Remarkable eco-friendly transformation scoops building Sustainability Award
Cumbrian building firm Carrock Homes Ltd, based near Penrith, have scooped the award for the best example of sustainable development at this year’s Federation of Master Builders National Master Builder Awards, for the conversion of a derelict, listed cruck barn into an amazing energy efficient family home.
TV presenter and all-round building enthusiast Nick Knowles announced the winners to the delight of the team from Carrock Homes, during the ceremony held online on September 24th.
The awards recognise building excellence, quality craftsmanship, and exceptional customer service, and are run by the Federation of Master Builders, the largest trade association in the UK construction sector which is this year celebrating its 80th anniversary.
The development required use of heritage techniques including lime hemp plasters and ancient joinery craftwork, combined with modern technologies which boosted its green credentials and helped the home achieve a coveted EPC A rating.
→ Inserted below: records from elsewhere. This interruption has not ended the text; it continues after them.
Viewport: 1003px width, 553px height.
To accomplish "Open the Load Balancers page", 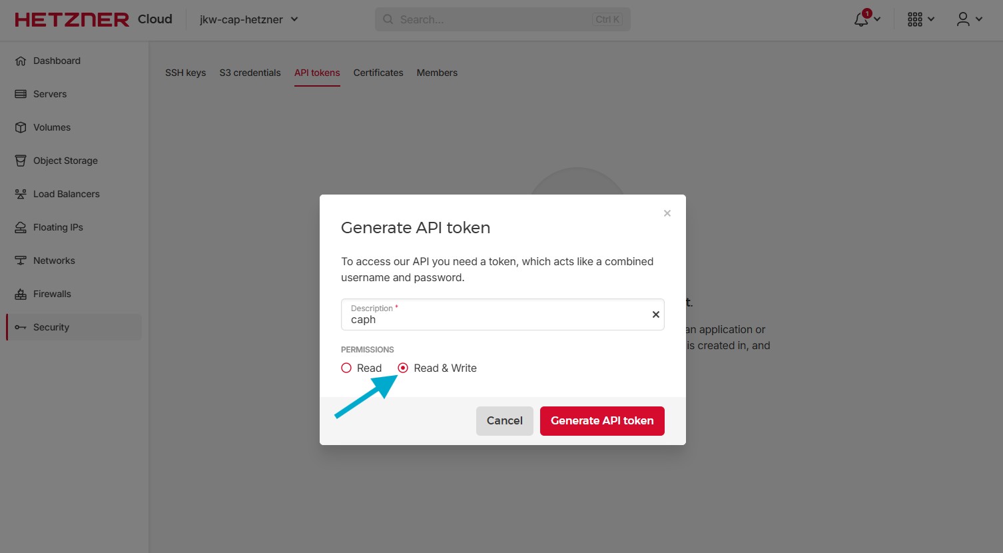I will [x=65, y=193].
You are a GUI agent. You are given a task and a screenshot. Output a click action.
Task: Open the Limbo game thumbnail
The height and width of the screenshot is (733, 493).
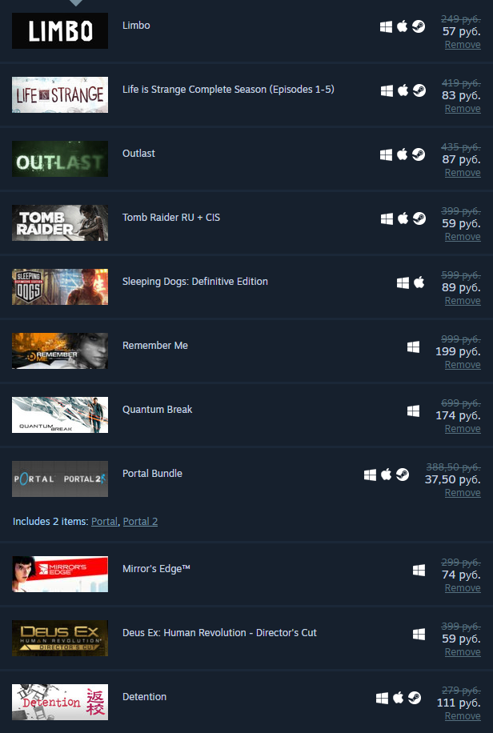60,31
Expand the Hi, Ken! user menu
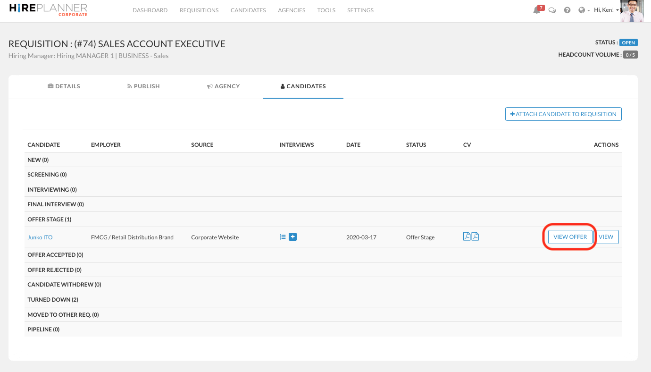The image size is (651, 372). pos(606,10)
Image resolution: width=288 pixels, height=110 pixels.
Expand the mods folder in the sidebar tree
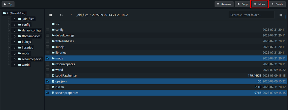(15, 53)
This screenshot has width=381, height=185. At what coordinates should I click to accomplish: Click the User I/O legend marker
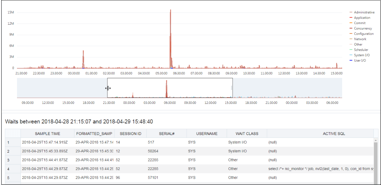point(350,60)
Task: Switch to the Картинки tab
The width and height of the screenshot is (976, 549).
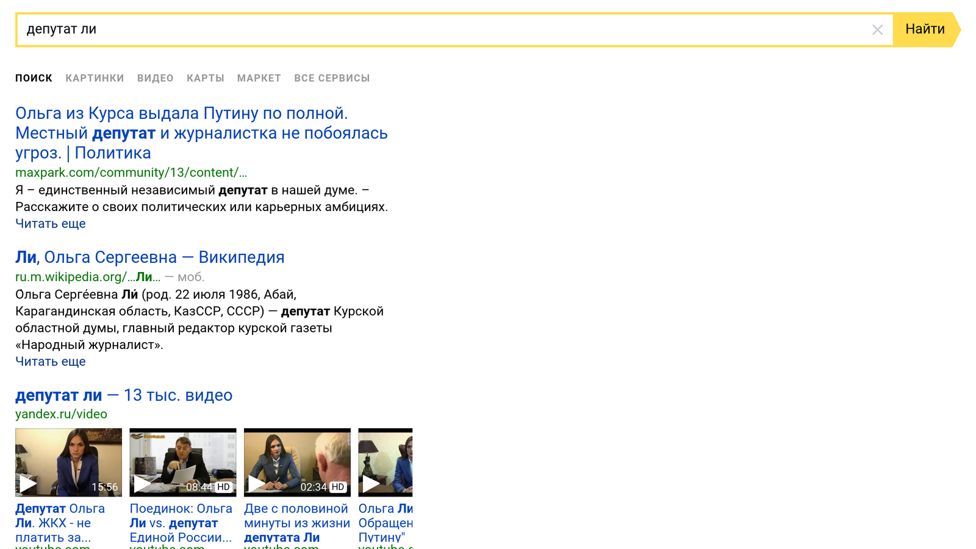Action: tap(95, 78)
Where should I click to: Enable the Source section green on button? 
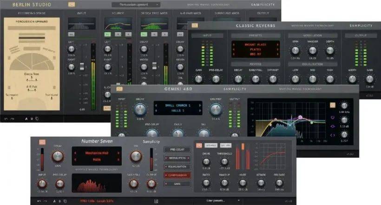pos(107,34)
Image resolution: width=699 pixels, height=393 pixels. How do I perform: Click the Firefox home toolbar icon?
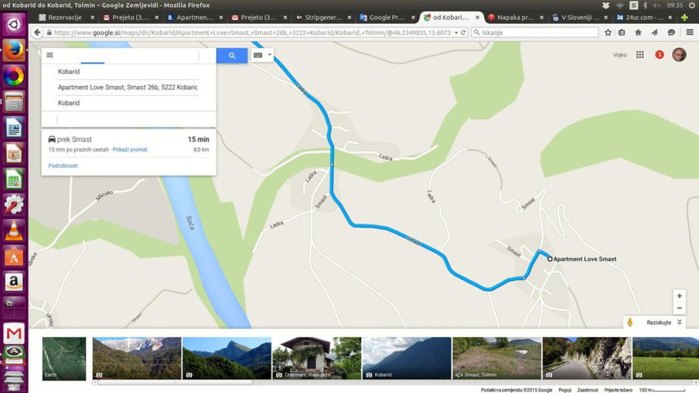tap(638, 32)
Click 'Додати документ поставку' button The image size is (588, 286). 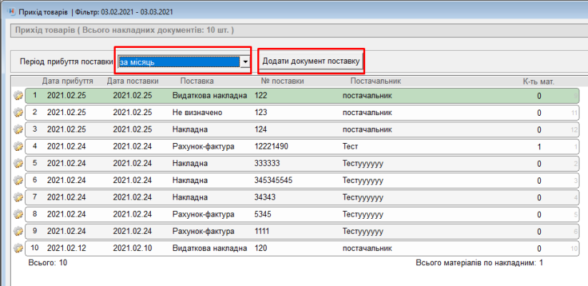[311, 61]
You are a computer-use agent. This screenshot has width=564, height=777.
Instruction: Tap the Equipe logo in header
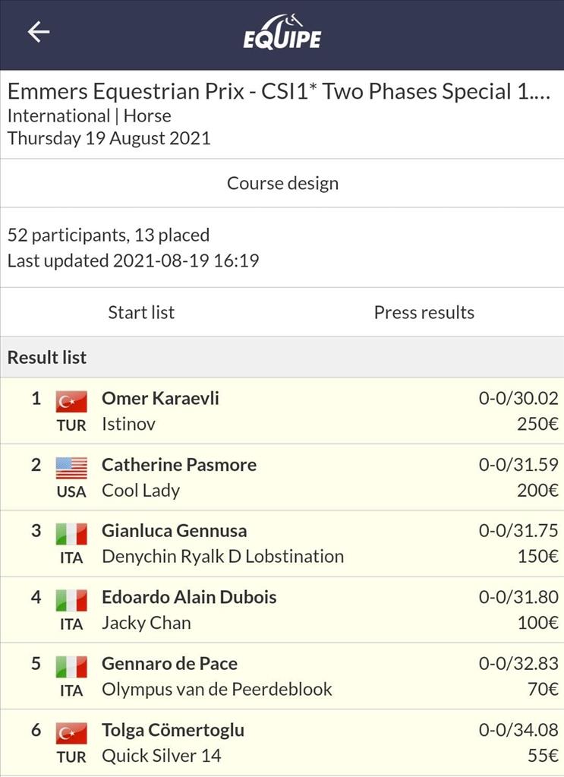pos(282,32)
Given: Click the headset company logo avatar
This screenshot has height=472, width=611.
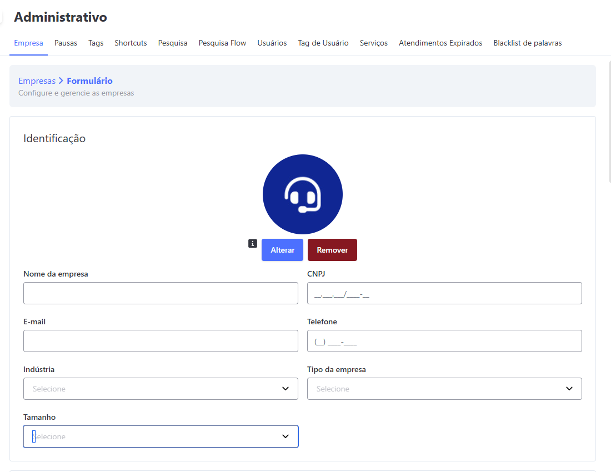Looking at the screenshot, I should (303, 194).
Carrock installed a mechanical ventilation with heat recovery (MVHR) system, air source heating linked to underfloor heating, and sustainable drainage to create a more sustainable home for their clients, merging these seamlessly with the historic character of the building. The whole barn required stabilising before rebuilding took place and the oak cruck frame, which had become severely worm eaten, needed extensive repairs using salvaged timbers.
Carrock Homes, whose vision was praised by their clients, wanted to complement the surrounding environment but also bring in some modernity with a contemporary extension providing stunning views of the Lake District National Park. The build required extensive use of salvage and second-hand materials which were sourced locally, further enhancing the home’s sustainable character.
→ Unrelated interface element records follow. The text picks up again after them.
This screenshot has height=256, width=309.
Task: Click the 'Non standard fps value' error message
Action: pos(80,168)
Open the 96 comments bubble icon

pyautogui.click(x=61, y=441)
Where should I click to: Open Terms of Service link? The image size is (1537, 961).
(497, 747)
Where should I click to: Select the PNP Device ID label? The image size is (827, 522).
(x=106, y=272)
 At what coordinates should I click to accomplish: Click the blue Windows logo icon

Malcolm Iredale, of Carrock Homes Ltd, said: “It means everything – to the lads and the skilled craftsmen that we employ, and the win will do us a lot of good. It’s our strength, my passion is old buildings and doing them up. So to get this award is everything to us. We feel very privileged to win this category; it’s phenomenal.”
National judge in this category, Shaun Spiers, Executive Director of the Green Alliance, said: “The reuse of materials was extremely impressive, as was the use of renewable energy and insultation. This scored really highly as an ultra-sustainable building based on an old and not terribly energy efficient barn.”
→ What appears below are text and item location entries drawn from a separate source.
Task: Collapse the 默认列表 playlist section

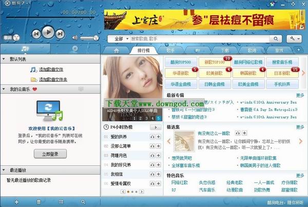Action: pos(5,59)
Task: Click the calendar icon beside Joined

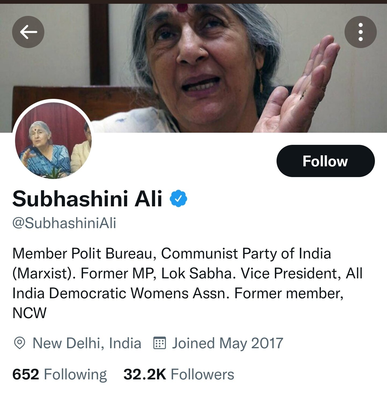Action: pos(160,343)
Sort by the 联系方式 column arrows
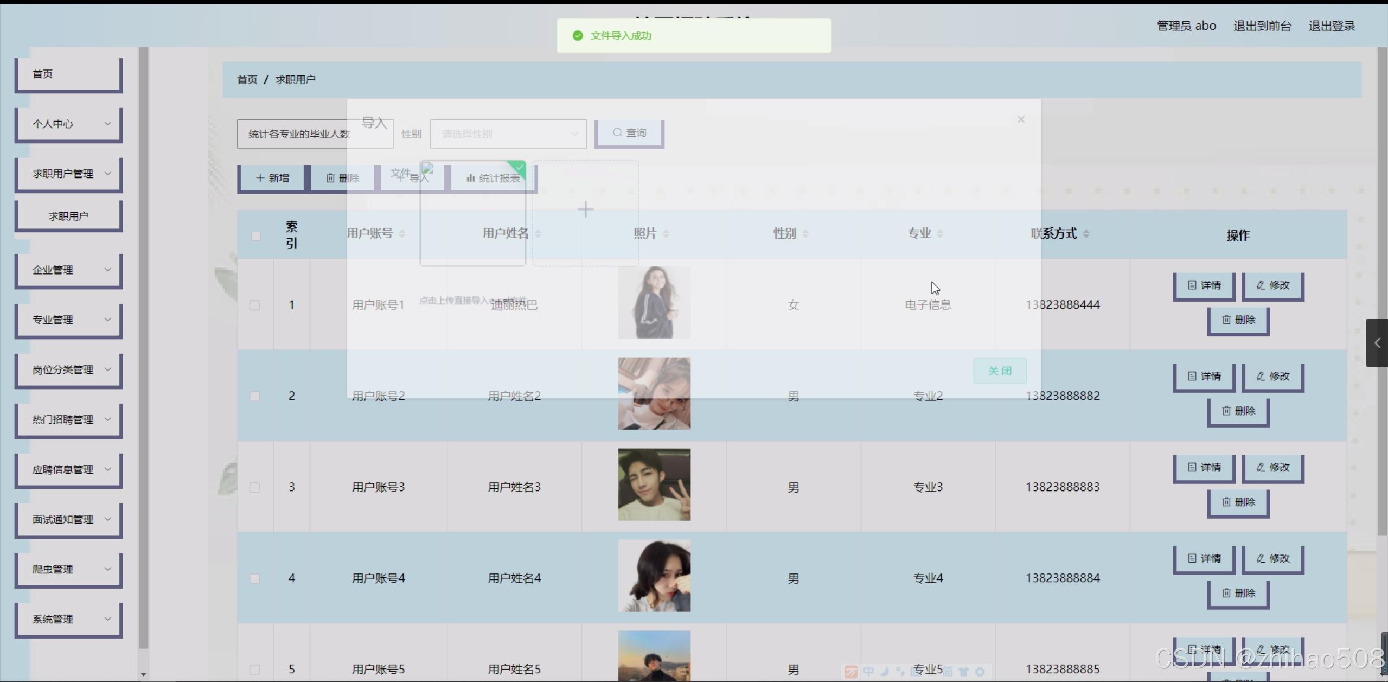The height and width of the screenshot is (682, 1388). tap(1086, 234)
Lynne Sullivan, from the Green Construction Board, who also judged this category, commented: “It’s a very thorough going restoration, so inherently sustainable to bring the structure into reuse…We were very impressed that it was done in such an integrated and stylish way.”
John Ingham, Environment Editor of the Daily Express, noted: “Every one of the entries was of a very high standard, but we were able to agree quite quickly on the winner because this Cumbrian restoration and retrofit just stood out.”
The Sustainability Award Judges also awarded East Sussex-based Mitchells Construction & Development Ltd a Highly Commended in this category for their environmentally friendly home located on a nature reserve.